[Instructions for the task]: Count the lines below that contain the string "indicator". Give only the number.

[Listed entries]:
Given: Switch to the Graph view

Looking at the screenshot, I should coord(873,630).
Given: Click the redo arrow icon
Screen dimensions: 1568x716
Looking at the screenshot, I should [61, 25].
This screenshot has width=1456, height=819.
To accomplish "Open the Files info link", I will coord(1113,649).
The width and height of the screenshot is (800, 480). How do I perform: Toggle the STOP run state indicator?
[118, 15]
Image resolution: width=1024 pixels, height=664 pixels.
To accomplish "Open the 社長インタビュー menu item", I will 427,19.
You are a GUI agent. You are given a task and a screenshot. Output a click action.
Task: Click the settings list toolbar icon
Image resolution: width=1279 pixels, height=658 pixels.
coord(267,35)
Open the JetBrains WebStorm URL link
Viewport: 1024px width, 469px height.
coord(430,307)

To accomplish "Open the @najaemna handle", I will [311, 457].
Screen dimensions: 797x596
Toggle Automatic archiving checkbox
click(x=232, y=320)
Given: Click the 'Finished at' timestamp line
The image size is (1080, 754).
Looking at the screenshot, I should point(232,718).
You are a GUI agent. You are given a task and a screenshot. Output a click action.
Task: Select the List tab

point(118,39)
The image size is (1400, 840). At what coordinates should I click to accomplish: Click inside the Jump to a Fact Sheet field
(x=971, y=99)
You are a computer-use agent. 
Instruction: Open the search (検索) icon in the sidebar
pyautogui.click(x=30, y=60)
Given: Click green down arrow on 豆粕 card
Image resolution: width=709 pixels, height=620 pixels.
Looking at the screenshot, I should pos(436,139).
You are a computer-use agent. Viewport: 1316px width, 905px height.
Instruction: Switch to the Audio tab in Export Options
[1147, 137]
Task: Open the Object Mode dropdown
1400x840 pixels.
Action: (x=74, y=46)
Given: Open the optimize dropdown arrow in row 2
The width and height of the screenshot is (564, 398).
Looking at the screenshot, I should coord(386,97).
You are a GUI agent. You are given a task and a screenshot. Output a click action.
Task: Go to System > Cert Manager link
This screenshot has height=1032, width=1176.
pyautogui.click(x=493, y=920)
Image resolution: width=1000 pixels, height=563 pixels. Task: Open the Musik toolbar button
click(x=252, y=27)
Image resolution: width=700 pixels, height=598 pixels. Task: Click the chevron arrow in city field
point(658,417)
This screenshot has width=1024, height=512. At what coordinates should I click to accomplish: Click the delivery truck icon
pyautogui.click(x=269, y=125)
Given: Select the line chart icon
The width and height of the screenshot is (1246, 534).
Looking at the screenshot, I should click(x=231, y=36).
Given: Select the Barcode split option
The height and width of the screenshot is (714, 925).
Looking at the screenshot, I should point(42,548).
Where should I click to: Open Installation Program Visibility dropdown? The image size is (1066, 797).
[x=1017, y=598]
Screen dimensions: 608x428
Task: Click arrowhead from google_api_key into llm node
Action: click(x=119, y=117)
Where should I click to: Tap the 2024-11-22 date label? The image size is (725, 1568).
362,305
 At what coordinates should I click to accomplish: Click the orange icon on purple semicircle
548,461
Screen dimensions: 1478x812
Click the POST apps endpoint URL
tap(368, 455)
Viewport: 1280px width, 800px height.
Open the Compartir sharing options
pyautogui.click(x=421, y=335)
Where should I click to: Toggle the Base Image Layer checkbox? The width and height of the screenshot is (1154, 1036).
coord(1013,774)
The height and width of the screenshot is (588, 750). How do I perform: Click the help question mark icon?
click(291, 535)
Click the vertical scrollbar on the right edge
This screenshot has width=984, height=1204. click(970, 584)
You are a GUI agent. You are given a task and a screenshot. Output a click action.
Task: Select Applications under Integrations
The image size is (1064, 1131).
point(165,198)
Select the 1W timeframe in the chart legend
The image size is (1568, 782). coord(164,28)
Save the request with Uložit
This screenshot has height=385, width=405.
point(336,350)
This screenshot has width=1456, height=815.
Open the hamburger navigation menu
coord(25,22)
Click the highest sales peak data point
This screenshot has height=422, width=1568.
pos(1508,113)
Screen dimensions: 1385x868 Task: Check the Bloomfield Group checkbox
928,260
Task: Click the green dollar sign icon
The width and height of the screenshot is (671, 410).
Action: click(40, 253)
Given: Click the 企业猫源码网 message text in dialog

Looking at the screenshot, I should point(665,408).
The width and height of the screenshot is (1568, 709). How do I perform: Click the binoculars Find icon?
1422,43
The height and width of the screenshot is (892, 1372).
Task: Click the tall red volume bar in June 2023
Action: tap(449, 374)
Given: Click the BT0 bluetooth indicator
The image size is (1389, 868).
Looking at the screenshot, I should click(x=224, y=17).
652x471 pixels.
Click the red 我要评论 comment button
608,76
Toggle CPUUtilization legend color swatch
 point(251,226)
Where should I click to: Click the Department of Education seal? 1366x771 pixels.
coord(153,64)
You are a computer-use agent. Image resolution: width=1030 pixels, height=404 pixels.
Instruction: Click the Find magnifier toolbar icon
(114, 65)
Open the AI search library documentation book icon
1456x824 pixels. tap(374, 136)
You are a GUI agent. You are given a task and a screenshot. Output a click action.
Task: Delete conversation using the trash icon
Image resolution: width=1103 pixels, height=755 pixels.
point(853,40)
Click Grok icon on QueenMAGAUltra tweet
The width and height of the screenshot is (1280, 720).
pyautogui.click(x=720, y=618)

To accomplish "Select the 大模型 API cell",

[The reply]: 2